The demo linked above shows how the two-sample (Welch) $t$-test works. The idea is that there are two random variables (or populations) $A$ and $B$, each normally distributed, and we want to test whether these populations have the same mean. So we take a sample from each population. (Shown in the yellow boxplots. The red bar in the boxplot is the sample mean.)

Suppose these samples have size $n_A$, $n_B$ respectively, and that they have means $\overline{X}_A$, $\overline{X}_B$, and sample variances $s_A^2$, $s_B^2$. Let \[ t = \frac{\overline{X}_A - \overline{X}_B}{s} \] where \[ s = \sqrt{\frac{s_A^2}{n_A} + \frac{s_B^2}{n_B}}. \]

Then one can show that if the (unknown) population means are the same (that’s our null hypothesis) then the variable $t$, as we repeatedly draw samples, is distributed with a $t$-distribution.

This is what the main plot shows. For each experiment, a sample is drawn from each of $A$ and $B$, and the value of $t$ is marked as a blue cross on the horizontal axis. For comparison, the grey histogram shows how the blue cross would be distributed over 1000 such experiments. So you can see how typical the value of $t$ is for the given population parameters. The red curve is the $t$-distribution under our null hypothesis. So you can also see how typical the blue cross is with respect to this hypothesis. Note that, with the starting values of the population parameters, the means are equal, so the null hypothesis is met and the red curve matches well to the grey histogram. But explore what happens as the means are moved apart.

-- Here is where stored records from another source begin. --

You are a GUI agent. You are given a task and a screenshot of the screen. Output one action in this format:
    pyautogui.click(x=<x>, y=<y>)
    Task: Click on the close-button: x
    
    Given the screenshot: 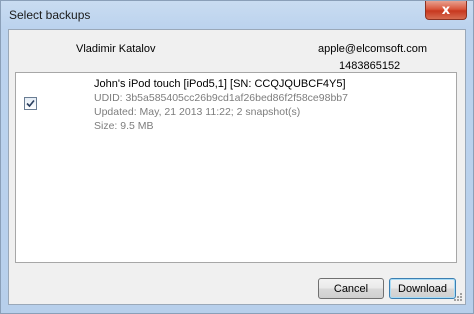 What is the action you would take?
    pyautogui.click(x=446, y=10)
    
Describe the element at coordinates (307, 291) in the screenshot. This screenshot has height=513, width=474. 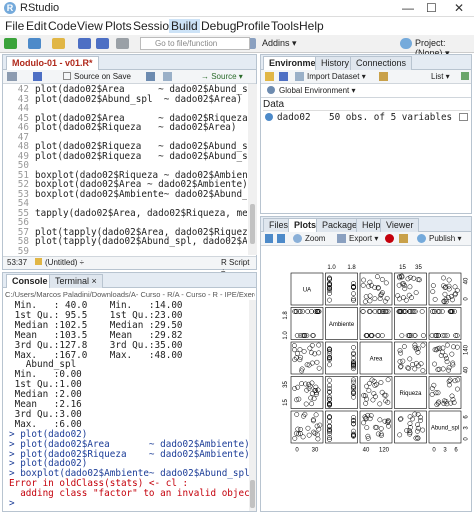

The red region in the tail of the $t$-distribution from our blue cross has area which equals the probability, under the null hypothesis, of finding this or a more extreme result. This is the $p$-value of the test.

To be precise, the red curve plots the $t$-density \[ f(x) = \frac{\Gamma {d+1 \choose 2}}{\sqrt{d \pi} \Gamma {d \choose 2}}\left( 1 + \frac{x^2}{d}\right)^{-\frac{d+1}{2}} \] where $d$ is a parameter called the number of degrees of freedom. If one does the maths to derive the distribution of the $t$-statistic under our null hypothesis, one finds a messy formula for $d$: \[ d = \frac{s^4}{\frac{(s_A^2 / n_A)^2}{n_A - 1} + \frac{(s_B^2 / n_B)^2}{n_B - 1}} \] So as the sample sizes increase, so does $d$, and the red curve $f(x)$ becomes more concentrated at 0.

At the bottom of the plot is the output of the R function t.test() for the given samples. It shows, in particular, the value of $t$ and the $p$-value. The demo tries to make this output intuitive — how does the $p$-value respond as we vary the population mean and variance, or the sample sizes?